Doctors refer to nosebleeds as epistaxis. Approximately 60 percent of people will experience a nosebleed at some point during their life. However, nosebleeds occur most commonly in children aged between 2 and 10 years and in older people aged 50 to 80 years.
Although the bleeding can sometimes be alarming, only about 10 percent of nosebleeds are serious enough to require medical treatment.
In this article, we explain what to do when a child’s nose starts bleeding and when to see a doctor. We also discuss medical treatments, causes, and tips for prevention.
What to do
People can treat most nosebleeds at home.
A person can usually treat a child’s nosebleed at home. It is important to stay calm because most nosebleeds are short-lived and do not indicate a serious problem.
- Start by sitting the child down and reassuring them. Have them sit upright and leaning slightly forward.
- Do not lean the child back or lie them down because this can cause them to swallow the blood and may lead to coughing or vomiting.

- **Prompt**: Give the nosebleed text again between "Doctors refer to" and "a serious problem.", inclusive, switching "nosebleeds" to "nose bleeds" throughout.

- **Data extracts**:
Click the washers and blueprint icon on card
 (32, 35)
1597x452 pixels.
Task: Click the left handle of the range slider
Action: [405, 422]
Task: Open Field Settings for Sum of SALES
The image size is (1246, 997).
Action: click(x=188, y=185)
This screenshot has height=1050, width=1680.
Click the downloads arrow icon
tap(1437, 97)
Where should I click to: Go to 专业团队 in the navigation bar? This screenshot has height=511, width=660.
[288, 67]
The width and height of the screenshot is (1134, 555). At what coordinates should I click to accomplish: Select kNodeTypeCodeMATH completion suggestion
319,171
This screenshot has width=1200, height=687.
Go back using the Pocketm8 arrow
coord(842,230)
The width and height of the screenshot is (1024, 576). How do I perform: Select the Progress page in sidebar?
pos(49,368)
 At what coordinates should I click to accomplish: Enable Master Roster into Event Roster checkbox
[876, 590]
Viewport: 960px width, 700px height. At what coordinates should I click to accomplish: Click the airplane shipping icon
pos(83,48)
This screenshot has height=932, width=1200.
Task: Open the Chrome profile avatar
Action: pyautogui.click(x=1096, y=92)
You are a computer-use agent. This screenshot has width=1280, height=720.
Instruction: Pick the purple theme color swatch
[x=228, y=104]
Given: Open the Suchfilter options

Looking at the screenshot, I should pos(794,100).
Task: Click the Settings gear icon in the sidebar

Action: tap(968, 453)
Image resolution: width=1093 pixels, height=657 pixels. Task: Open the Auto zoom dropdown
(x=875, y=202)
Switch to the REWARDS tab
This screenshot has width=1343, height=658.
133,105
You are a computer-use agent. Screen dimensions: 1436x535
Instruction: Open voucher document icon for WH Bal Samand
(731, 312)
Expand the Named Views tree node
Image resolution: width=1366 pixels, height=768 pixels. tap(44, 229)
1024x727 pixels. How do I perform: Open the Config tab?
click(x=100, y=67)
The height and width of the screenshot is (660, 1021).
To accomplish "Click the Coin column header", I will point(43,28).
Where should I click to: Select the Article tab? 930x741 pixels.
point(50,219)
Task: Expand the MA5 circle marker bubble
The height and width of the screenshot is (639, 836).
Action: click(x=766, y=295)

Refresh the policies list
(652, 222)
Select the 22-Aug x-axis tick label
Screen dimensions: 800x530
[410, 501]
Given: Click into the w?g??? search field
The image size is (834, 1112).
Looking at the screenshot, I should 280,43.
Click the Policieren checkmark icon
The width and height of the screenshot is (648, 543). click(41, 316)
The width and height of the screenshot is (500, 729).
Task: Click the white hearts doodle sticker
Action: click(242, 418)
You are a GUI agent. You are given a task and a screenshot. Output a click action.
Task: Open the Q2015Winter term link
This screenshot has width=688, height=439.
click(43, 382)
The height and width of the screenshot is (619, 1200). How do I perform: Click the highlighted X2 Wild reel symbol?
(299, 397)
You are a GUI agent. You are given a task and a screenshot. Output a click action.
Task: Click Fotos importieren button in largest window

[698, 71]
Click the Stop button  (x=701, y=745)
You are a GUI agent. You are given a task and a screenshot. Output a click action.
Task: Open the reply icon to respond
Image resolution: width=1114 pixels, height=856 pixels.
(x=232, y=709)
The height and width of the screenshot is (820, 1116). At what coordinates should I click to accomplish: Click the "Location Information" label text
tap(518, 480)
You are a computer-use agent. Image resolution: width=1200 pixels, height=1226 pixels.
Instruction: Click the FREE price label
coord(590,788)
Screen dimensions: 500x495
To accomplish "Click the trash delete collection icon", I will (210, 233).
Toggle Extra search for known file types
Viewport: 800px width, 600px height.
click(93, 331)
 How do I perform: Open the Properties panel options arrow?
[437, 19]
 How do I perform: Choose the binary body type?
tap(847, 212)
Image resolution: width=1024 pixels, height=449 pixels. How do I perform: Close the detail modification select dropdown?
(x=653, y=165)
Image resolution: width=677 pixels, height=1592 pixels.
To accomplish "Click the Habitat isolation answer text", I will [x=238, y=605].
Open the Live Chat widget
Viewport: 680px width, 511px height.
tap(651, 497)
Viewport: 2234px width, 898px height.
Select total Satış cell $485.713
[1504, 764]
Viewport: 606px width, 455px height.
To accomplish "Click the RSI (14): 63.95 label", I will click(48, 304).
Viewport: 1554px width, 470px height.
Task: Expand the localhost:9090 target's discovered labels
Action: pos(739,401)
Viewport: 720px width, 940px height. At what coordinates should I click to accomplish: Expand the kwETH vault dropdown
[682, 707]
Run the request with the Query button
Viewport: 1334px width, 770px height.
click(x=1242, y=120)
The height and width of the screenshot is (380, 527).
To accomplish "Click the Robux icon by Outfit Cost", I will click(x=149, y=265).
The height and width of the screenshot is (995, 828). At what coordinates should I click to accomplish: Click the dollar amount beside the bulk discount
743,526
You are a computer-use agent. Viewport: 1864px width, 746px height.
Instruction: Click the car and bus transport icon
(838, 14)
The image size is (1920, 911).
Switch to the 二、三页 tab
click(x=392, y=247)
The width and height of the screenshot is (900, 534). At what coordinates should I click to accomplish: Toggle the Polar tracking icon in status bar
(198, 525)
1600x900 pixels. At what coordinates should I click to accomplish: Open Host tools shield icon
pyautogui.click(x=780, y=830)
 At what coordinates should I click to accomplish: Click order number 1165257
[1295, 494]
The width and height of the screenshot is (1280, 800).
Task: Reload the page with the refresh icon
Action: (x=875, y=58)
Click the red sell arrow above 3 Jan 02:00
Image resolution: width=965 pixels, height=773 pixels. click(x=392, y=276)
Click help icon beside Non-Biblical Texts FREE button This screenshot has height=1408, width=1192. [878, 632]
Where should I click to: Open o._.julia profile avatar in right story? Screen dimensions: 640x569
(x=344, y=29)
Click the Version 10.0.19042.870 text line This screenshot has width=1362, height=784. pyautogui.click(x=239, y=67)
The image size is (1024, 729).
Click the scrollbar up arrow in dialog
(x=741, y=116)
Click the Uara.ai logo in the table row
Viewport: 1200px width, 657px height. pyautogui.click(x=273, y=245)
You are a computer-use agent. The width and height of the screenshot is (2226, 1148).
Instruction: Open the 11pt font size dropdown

- **The completed task**:
Doctors refer to nose bleeds as epistaxis. Approximately 60 percent of people will experience a nosebleed at some point during their life. However, nose bleeds occur most commonly in children aged between 2 and 10 years and in older people aged 50 to 80 years.
Although the bleeding can sometimes be alarming, only about 10 percent of nose bleeds are serious enough to require medical treatment.
In this article, we explain what to do when a child’s nose starts bleeding and when to see a doctor. We also discuss medical treatments, causes, and tips for prevention.
What to do
People can treat most nose bleeds at home.
A person can usually treat a child’s nosebleed at home. It is important to stay calm because most nose bleeds are short-lived and do not indicate a serious problem.